Oberlin College has had a significant dance scene for some time. In addition to a regular dance series on campus, the Oberlin Contra Dance Club, sponsors an annual dance weekend. The 12th Annual Dandelion Romp is coming up in April. From conversations with alums, I gather there’s significant participation from both the students and the local community on the dance floor. The dance has also been an encouraging place for student callers and musicians, something that can be a key ingredient to having lots of student dancers.
Oberlin hosts student blogs and two authors have given fun posts about the contra dance. (They also both include some wonderful pictures.)
“Contra Dancing: What, Where and Why You Should Do It” from Aries Indenbaum ’09 focuses on an evening of dancing, in the process providing an approachable description of contra dancing. She also describes how the dance offers a social experience that can be unusual for college students. “I’ve gotten to meet some amazing people: not only other Obies, but folks from around Ohio. As I’ve been doing it since I was a wee first-year, I’ve gotten to see people change. One girl who started going when she was 12 has now hit puberty and talks to me about middle school — another partner has just fathered a child. It’s a different slice of life.” As enjoyable as the student life is, it can be isolating. Encountering the community outside the campus gates can be refreshingly grounding. As Aries notes, “As much as I love college students, it’s nice to be able to connect with someone who’s in their 50’s.”
In “How I learned to stop worrying and love Contra Dance.”, Harris Lapiroff ’10 writes about how contra dancing can be a transformative experience in relating to one’s own physicality. “Before I came to college, I was convinced that I was incapable of displaying any rhythm or smoothness of motion. The extent of my social dancing experience was a few graceless school dances,” he says, adding, “People who know me now might find this hard to believe.” Harris goes on to describe his “feeling of wonderment” as he began being in tune with his movements.
Overcoming the “body-mind disconnect” through dancing is, I’ve observed, a powerful but common experience.
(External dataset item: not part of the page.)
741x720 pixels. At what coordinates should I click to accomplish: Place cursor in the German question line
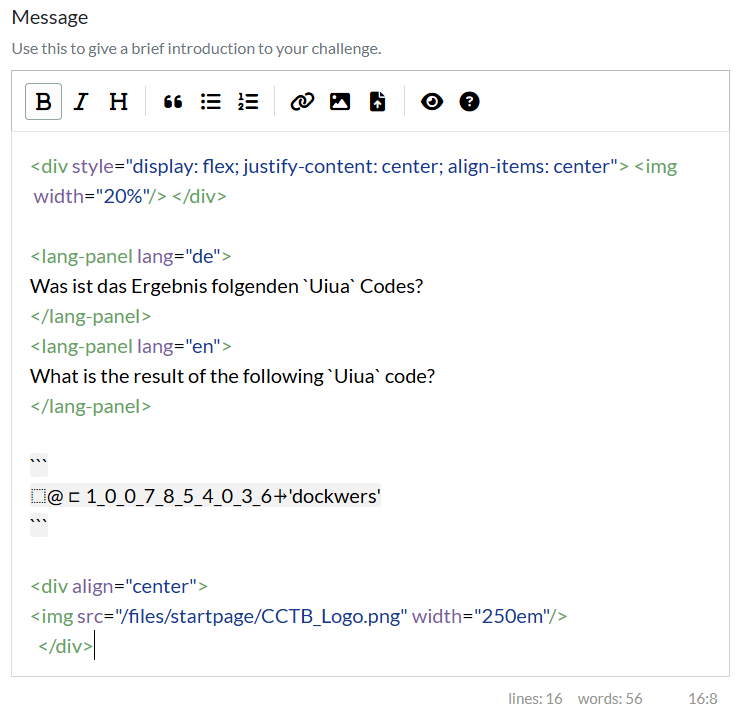(x=226, y=286)
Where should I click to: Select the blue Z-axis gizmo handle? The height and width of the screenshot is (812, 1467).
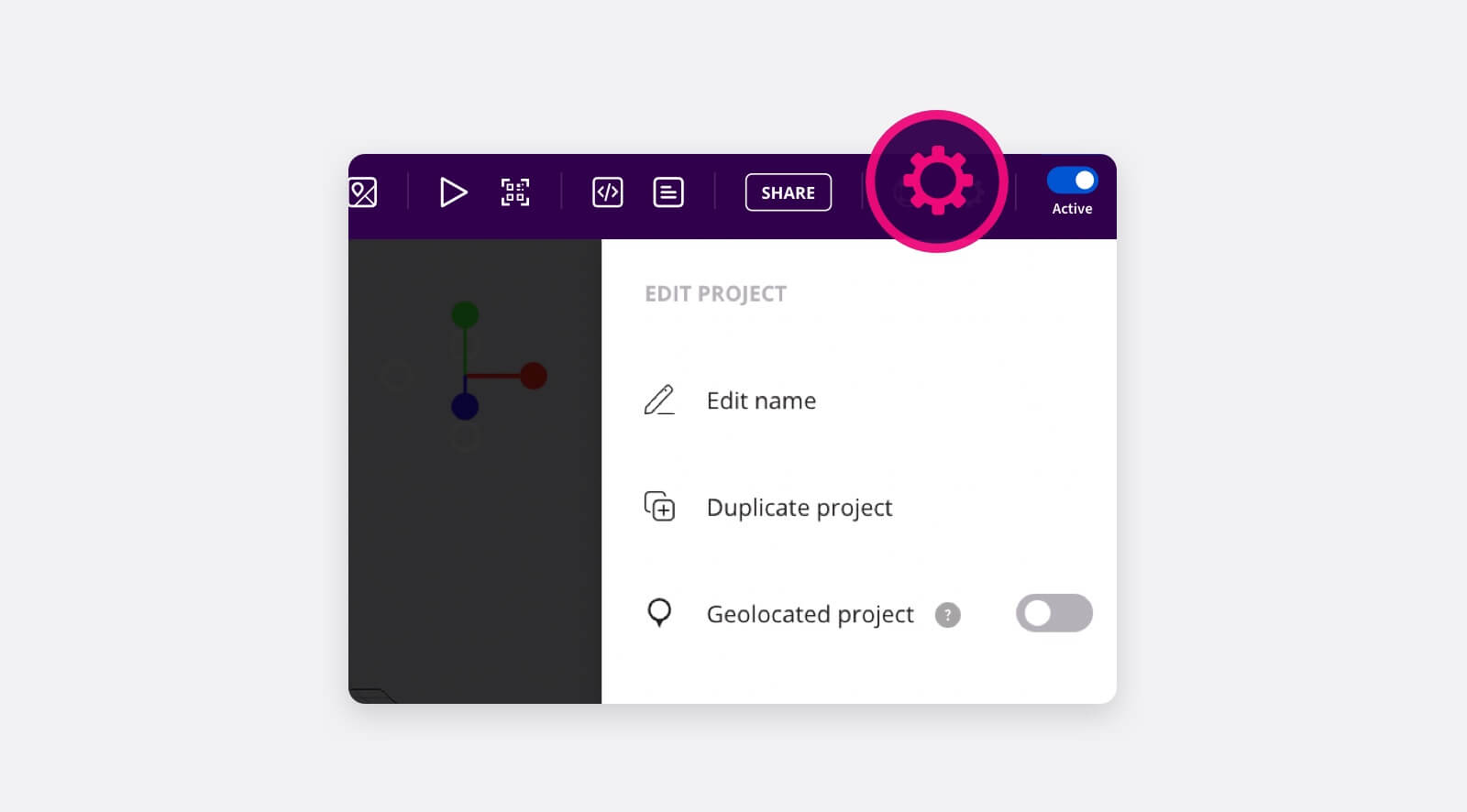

There’s a strong I-can’t-dance mentality many of us develop and it’s quite empowering to transcend it (and so easily) at a caller-led social dance. It’s something that happens with many skeptical newcomers, but you can really see it in action at the next wedding dance you go to. It can be like watching a room of people discover they can fly.
Beyond breaking down body-mind barriers, Harris, like Aries, picks up on how the dance becomes a place to break down social barriers as well, noting how “[a]t Oberlin the dancers are largely students, but there are more than a few regulars from town as well as the occasional faculty/staff.” Experience tells me these kinds of barriers can be empowering to overcome as well.